(Beginning of Records for processing)

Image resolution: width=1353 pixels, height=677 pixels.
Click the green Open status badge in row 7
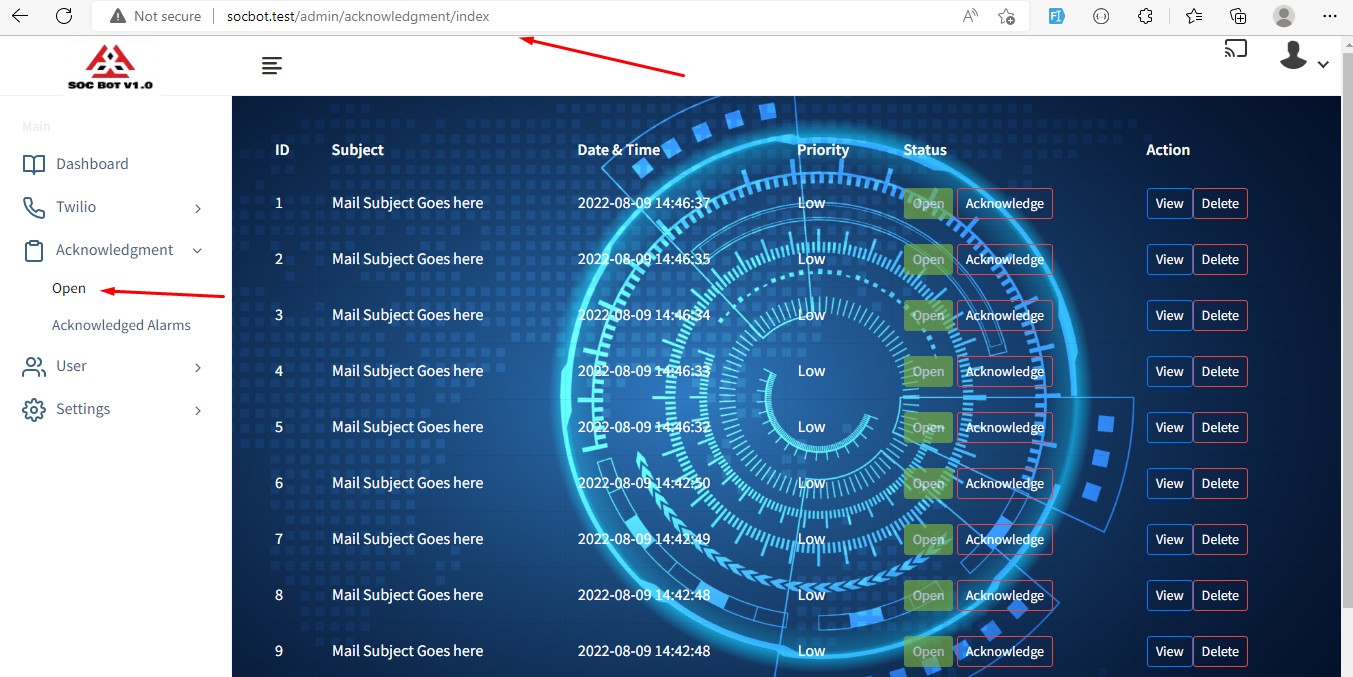(x=928, y=539)
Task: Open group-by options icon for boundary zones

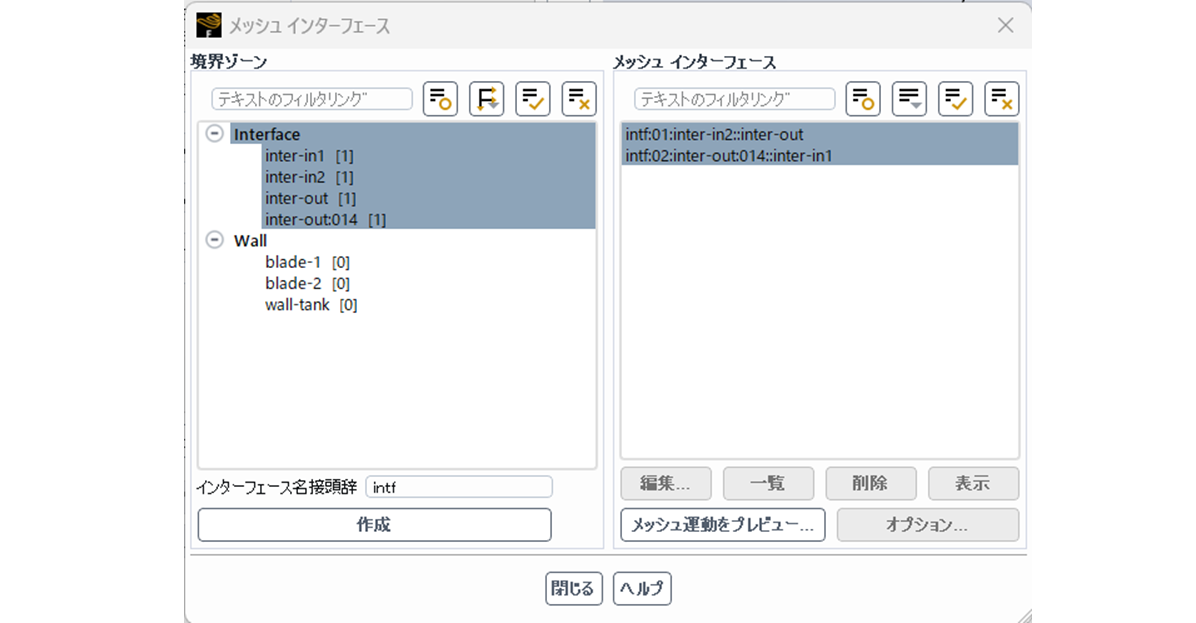Action: click(x=486, y=99)
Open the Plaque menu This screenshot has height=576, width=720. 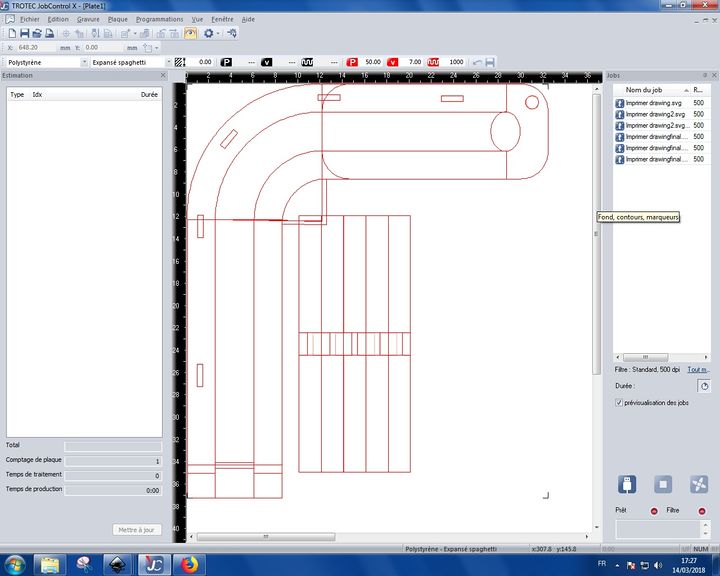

(End of Records for processing)

What the exercise asks: Beginning with the line that contains "Task: Open group-by", reproduce every line through the end of the records above exactly, leaving pictures out.

Task solution:
Task: Open group-by options icon for boundary zones

Action: click(x=486, y=99)
Open the Plaque menu This screenshot has height=576, width=720. 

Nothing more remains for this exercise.